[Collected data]
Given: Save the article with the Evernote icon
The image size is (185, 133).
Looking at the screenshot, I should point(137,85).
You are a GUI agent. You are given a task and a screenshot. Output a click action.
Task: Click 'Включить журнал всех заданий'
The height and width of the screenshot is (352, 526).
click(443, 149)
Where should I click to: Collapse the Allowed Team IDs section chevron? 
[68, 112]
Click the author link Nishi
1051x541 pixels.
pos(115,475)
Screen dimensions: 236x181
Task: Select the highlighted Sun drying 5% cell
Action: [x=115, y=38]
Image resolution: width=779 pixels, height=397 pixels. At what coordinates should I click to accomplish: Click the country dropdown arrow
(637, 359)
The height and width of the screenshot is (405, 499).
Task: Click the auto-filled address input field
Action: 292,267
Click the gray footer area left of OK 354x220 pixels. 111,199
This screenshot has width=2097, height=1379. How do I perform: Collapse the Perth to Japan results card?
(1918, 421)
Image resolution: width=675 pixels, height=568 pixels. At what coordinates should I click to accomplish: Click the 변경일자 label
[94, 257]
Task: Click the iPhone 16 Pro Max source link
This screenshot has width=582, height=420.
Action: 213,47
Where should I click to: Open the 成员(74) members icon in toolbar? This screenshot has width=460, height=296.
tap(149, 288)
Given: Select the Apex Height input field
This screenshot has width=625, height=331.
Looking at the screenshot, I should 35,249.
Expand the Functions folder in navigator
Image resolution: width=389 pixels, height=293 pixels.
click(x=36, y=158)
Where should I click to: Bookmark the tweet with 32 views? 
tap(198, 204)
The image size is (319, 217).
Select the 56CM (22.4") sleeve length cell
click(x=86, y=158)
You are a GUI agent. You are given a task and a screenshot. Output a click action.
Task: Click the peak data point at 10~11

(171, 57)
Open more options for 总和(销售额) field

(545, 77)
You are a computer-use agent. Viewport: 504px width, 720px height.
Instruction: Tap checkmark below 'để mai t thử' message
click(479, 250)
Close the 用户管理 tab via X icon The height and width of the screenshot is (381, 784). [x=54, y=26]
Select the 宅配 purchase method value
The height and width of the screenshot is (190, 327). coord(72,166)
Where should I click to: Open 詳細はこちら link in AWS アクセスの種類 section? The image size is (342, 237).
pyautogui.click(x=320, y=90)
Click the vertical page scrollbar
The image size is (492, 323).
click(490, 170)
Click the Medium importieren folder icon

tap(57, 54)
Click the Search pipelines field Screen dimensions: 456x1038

EXERCISE DESCRIPTION:
The lines from the one with "This screenshot has width=582, height=420." through the end of the data above are to be set down exactly, with both boundary lines included and no other lines.

RESULT OF THIS EXERCISE:
This screenshot has width=582, height=420.
Action: 213,47
Where should I click to: Open the 成员(74) members icon in toolbar? This screenshot has width=460, height=296.
tap(149, 288)
Given: Select the Apex Height input field
This screenshot has width=625, height=331.
Looking at the screenshot, I should 35,249.
Expand the Functions folder in navigator
Image resolution: width=389 pixels, height=293 pixels.
click(x=36, y=158)
Where should I click to: Bookmark the tweet with 32 views? 
tap(198, 204)
The image size is (319, 217).
Select the 56CM (22.4") sleeve length cell
click(x=86, y=158)
You are a GUI agent. You are given a task and a screenshot. Output a click action.
Task: Click the peak data point at 10~11

(171, 57)
Open more options for 总和(销售额) field

(545, 77)
You are a computer-use agent. Viewport: 504px width, 720px height.
Instruction: Tap checkmark below 'để mai t thử' message
click(479, 250)
Close the 用户管理 tab via X icon The height and width of the screenshot is (381, 784). [x=54, y=26]
Select the 宅配 purchase method value
The height and width of the screenshot is (190, 327). coord(72,166)
Where should I click to: Open 詳細はこちら link in AWS アクセスの種類 section? The image size is (342, 237).
pyautogui.click(x=320, y=90)
Click the vertical page scrollbar
The image size is (492, 323).
click(490, 170)
Click the Medium importieren folder icon

tap(57, 54)
Click the Search pipelines field Screen dimensions: 456x1038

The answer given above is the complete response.